In the text below on how WalkMe prepared for growth, rewrite the paragraph beginning "WalkMe CFO Andrew Casey prepped" as a bulleted list that keeps its main facts.

─── TEXT

WalkMe CFO Andrew Casey prepped the digital adoption technology leader for its June 2021 IPO by aligning teams around a set of tightly defined growth metrics, and then embedding those metrics deep into the machinery of the organization. At Clari, we call them SGIs—strategic growth initiatives. Whatever the nomenclature, the goal is the same—achieving alignment for growth. 

1. Align on a shared vision of success 

The first step in operationalizing growth is to agree on a shared definition of success, Casey says.

The rubber meets the road when you define the metrics you’re tracking and why. As a modern SaaS platform,  annual recurring revenue was the core focus for every piece of the business. 

Whether measuring per customer, or per contract, “it just permeates everything that we do,” Casey says. “We had to make sure that the growth objectives were articulated in that net-new ARR level, because that will be how we are measured from a growth perspective, externally.” 

Other key indicators they tracked to drive growth: net dollar retention, new logos, and free cash flow.

2. Cascade those success metrics down the revenue organization

Once he had alignment around key measures of success, Casey worked on operationalizing those measures, namely cascading them down into the compensation structure of revenue teams.

“From a sales perspective, you can do a lot of instrumentation and measurement to drive behaviors the way you want,” he says. “Sales reps, especially enterprise software sales, are very motivated by their compensation and so our architecture around our sales compensation was very much a product of the strategy that we want to put in place.”

──────
─── AVAILABLE DATA

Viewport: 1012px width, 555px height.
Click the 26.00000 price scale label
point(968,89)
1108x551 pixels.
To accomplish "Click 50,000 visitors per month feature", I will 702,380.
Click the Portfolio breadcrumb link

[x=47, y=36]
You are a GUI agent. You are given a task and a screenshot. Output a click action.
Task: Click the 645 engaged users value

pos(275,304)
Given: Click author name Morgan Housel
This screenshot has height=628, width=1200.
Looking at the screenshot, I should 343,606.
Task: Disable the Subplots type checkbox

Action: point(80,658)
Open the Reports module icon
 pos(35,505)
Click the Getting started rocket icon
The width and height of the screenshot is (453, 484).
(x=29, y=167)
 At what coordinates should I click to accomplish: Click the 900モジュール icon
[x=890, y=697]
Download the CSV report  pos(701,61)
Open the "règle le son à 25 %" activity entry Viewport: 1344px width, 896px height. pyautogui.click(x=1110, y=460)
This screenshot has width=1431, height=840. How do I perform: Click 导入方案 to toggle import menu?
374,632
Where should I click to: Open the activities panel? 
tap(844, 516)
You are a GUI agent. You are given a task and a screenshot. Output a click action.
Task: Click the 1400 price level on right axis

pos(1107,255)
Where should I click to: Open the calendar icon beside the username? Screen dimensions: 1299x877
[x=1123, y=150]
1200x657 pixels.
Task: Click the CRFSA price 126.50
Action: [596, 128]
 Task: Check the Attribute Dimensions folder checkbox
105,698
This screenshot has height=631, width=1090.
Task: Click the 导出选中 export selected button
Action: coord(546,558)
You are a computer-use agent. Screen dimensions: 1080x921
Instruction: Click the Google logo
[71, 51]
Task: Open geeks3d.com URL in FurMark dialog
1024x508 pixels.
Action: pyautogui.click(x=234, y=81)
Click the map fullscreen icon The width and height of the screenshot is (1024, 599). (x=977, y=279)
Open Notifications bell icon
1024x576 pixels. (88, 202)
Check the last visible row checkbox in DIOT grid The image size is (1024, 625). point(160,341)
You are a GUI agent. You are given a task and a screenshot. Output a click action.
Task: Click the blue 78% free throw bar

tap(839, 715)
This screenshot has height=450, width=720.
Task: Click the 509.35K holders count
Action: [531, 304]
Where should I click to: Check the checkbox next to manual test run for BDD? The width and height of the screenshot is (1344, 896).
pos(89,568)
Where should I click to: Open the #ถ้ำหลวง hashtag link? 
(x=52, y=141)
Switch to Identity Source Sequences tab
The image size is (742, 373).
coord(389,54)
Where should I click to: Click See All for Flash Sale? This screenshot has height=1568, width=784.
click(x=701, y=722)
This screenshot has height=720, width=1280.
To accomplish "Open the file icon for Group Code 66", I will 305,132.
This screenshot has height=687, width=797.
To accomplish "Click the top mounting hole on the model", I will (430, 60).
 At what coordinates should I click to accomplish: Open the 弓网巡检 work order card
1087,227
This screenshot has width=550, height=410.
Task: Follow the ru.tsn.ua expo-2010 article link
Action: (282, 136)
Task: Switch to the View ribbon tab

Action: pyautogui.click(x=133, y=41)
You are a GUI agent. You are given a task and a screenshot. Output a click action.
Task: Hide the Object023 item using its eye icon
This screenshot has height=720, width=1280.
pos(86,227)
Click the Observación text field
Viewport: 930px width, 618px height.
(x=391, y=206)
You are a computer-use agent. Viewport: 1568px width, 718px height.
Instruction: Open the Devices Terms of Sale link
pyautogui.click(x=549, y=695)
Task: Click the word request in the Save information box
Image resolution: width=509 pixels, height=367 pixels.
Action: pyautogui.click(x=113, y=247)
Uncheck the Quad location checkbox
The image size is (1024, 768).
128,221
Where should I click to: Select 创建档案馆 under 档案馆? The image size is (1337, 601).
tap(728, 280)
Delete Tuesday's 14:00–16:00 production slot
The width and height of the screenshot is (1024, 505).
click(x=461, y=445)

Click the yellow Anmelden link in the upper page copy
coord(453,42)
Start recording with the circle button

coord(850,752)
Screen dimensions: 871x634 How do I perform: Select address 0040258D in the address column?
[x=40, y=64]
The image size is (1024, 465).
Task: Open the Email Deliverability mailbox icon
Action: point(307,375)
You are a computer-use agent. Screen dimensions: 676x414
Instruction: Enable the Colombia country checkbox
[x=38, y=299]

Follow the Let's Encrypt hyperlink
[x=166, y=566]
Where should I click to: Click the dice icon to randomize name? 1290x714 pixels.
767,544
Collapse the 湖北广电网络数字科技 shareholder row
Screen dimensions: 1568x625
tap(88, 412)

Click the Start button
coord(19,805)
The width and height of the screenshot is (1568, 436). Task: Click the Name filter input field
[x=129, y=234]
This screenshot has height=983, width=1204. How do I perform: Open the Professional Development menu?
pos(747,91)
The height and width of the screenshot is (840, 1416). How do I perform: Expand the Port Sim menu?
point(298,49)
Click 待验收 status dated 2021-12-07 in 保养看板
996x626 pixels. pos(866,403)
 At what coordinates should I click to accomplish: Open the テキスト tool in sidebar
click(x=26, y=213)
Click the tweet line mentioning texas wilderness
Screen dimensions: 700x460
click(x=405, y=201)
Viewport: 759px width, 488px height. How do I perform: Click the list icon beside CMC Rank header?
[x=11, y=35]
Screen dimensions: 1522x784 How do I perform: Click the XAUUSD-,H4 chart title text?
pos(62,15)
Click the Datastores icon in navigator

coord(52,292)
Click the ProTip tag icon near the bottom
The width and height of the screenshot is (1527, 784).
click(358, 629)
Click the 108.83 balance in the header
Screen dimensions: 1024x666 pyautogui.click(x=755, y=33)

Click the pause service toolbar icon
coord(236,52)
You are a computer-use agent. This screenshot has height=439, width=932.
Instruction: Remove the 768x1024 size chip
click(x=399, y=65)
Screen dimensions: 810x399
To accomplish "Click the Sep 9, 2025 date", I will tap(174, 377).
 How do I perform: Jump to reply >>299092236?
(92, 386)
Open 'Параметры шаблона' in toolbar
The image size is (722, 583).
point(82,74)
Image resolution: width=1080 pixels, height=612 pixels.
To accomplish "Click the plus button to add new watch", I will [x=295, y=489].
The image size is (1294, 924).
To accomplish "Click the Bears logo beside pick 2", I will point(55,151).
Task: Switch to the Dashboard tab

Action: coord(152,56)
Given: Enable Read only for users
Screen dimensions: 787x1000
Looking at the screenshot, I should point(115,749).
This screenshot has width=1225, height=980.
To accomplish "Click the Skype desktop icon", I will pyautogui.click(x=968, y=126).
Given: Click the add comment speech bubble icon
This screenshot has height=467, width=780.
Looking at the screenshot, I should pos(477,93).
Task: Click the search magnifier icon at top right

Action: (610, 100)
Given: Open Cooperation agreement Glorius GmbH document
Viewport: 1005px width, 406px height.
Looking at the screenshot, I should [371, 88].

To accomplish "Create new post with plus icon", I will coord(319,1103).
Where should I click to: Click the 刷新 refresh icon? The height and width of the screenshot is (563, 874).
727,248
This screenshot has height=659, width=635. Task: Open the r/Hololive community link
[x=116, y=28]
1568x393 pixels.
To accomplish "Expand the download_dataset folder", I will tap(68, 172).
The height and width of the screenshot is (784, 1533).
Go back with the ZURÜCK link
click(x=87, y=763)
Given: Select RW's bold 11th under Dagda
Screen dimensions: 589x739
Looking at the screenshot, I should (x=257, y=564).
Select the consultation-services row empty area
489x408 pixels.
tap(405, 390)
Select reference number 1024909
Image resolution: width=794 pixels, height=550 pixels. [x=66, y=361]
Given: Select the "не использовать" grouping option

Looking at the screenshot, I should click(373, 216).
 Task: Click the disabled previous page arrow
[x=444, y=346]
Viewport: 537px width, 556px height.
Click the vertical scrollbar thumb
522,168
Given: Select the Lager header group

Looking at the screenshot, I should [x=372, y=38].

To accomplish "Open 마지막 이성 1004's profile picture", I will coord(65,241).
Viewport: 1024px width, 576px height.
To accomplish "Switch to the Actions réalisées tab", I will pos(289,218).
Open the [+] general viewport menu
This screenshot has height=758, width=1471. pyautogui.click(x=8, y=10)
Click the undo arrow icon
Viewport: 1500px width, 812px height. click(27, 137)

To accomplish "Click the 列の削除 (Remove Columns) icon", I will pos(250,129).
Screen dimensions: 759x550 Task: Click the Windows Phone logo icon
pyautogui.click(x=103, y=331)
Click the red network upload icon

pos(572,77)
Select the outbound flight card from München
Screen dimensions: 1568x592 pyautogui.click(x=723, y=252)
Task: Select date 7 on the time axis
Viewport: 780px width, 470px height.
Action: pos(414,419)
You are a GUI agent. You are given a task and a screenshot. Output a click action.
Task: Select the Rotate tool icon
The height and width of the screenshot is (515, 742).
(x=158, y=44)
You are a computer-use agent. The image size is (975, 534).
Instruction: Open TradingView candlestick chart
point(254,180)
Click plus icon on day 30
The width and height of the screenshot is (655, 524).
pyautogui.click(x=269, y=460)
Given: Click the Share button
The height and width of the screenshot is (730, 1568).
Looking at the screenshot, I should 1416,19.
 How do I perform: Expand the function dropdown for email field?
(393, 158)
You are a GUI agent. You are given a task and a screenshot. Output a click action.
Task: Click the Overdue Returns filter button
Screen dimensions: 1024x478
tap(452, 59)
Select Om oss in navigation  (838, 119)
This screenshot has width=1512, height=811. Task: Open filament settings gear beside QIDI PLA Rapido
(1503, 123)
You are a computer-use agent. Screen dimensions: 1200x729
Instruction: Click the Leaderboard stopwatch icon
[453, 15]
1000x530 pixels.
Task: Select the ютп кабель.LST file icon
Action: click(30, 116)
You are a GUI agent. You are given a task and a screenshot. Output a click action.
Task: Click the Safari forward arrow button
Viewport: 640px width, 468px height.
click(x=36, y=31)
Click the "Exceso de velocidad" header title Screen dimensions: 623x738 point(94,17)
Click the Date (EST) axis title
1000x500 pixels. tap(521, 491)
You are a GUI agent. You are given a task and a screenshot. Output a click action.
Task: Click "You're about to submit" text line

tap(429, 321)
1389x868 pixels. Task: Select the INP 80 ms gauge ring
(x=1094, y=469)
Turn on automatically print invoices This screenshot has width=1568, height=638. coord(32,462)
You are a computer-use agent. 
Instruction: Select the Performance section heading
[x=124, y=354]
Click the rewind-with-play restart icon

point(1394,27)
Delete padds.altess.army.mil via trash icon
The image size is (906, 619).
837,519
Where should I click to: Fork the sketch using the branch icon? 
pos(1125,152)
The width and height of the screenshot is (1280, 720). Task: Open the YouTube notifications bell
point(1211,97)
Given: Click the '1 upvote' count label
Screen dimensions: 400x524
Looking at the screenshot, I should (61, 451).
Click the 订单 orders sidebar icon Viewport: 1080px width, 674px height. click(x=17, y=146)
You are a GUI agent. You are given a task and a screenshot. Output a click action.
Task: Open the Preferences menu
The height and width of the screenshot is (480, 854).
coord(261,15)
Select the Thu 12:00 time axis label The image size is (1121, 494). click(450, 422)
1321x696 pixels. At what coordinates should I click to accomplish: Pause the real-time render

──────

• [EXERCISE SOLUTION]
- WalkMe CFO Andrew Casey prepared the digital adoption technology leader for its June 2021 IPO.
- He aligned teams around a set of tightly defined growth metrics.
- He then embedded those metrics deep into the organization.
- Clari calls these SGIs (strategic growth initiatives).
- Whatever they are called, the goal is alignment for growth.